AI insights
The Insights tab has two halves. Your ratings are counted the moment the page opens. An analysis is the other half: it reads every written response at once and hands back what they add up to — the mood, the topics that keep recurring, and what to do about them.
Ratings at a glance
If your study opens with a quick rating, the top of the tab already shows what those ratings came to. Nothing to generate and nothing to wait for — it is counted from the responses you have, and it updates as more arrive.
Each rating type is summed up the way that type is normally read, with the full breakdown underneath so you can see where the answers actually landed:
- The share that came back positive, and the up / down counts behind it.
- The average out of your scale’s top, plus how many picked each number. Your own end labels sit against the top and bottom rows.
- The Net Promoter Score — the percentage of promoters (9–10) minus the percentage of detractors (0–6) — with promoters, passives and detractors split out and every score from 0 to 10 listed.
- The average, with each face and how often it was picked.
Ratings are never AI
These are counts, not judgement. They come straight from what people tapped, so they cost nothing and cannot be wrong about your data.
Generating an analysis
Open the study’s Insights tab and generate. It takes a few seconds. You need at least one written response — rating-only entries carry no words, so they are not part of the AI analysis, though they do count towards the rating summary above it and on your dashboard.
How many responses is enough?
A dozen written conversations already surface real patterns. An analysis covers up to the 200 most recent written responses; past that, the report says so at the bottom.
The report is written in the study’s language. If your visitors and your team don’t share one, turn on Write insights in another languagein the study’s Setup: the interviews stay in the visitors’ language and the summary, topics and actions come back in yours. Customer quotes are the exception — they are never translated, so what you read between quotation marks is always what the person actually typed.
What you get
A row of plain counts sits at the top — total responses, how many completed, the average number of answers per response, and the date range they were collected over. Those, like the rating summary under them, are measured rather than written by the AI. Below them comes the report itself.
- The headline in one sentence, then three to five takeaways you can scan, plus an overall sentiment and the positive / neutral / negative split as a bar. Read this first: it is the answer to “how did it go?”

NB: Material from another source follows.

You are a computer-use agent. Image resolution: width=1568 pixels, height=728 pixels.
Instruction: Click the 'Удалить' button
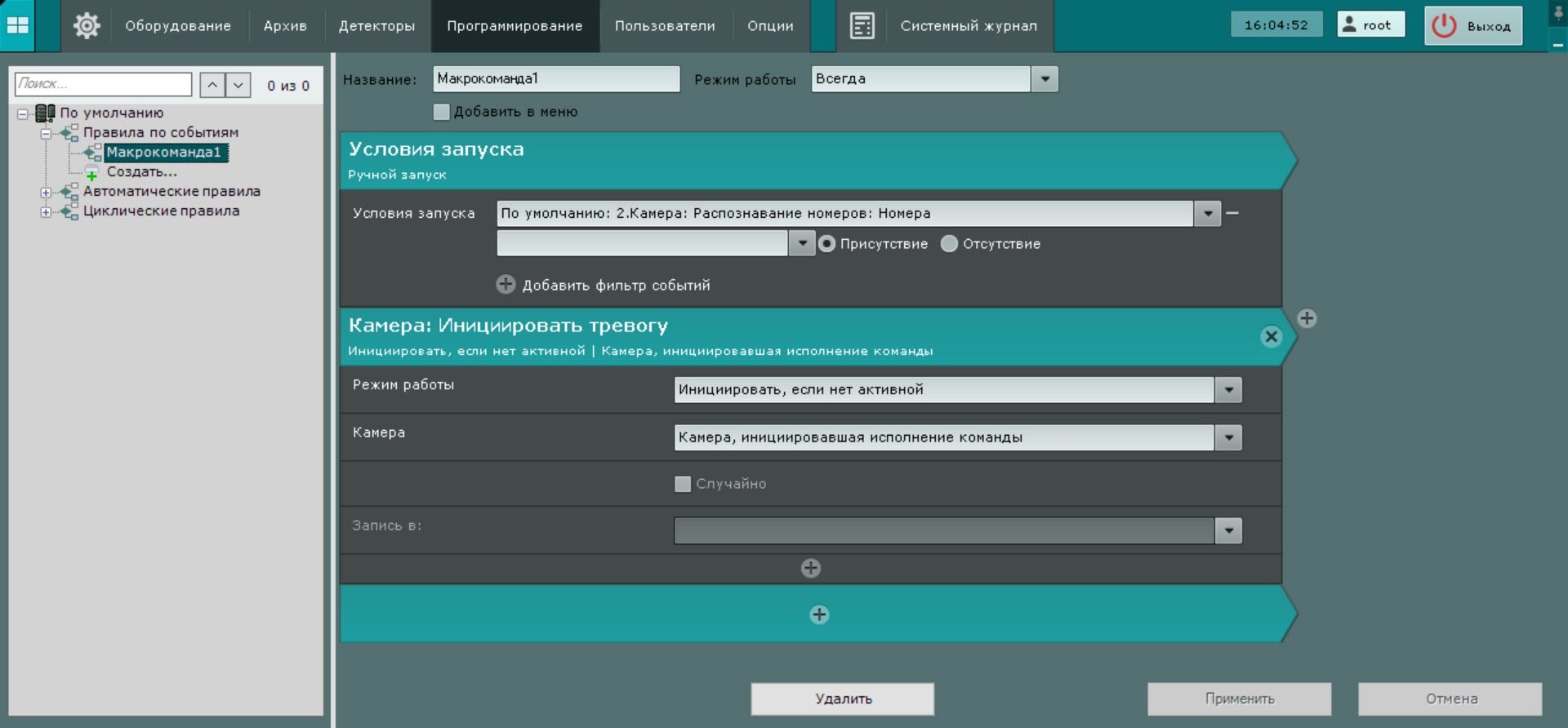click(x=843, y=699)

- The recurring topics, each with how many responses hit it, a sentiment, and a representative quote. Open a topic to read the actual conversations behind it — clicking through jumps you straight to the matching line in a transcript.
- Concrete things to change, each marked high, medium or low priority. This is the part to bring to a planning conversation.
- What the responses suggest you still do not know — usually a good starting point for the next study.
Versions
Each run is saved rather than replacing the last one, so you can regenerate whenever new responses arrive and still look back at what you were reading a month ago.
- Every analysis is stamped with when it ran and how many responses it covered.
- Once there is more than one, a row of version pills lets you switch between them; the newest is marked Latest.
- When responses have come in since the latest run, the report says how many are new — your cue to regenerate.
- Delete this analysis removes that one version. The responses it was built from are untouched.
Reading it well
- Topics tell you what repeats. A single vivid complaint can still matter — open the topic and read the quotes rather than trusting the counts alone.
- The analysis only knows what people typed into this study. If the summary feels thin, the fix is usually a sharper goal or more context on the study itself, not another run.
- Regenerating after a batch of new responses is cheap and often changes the ranking — priorities move as the sample grows.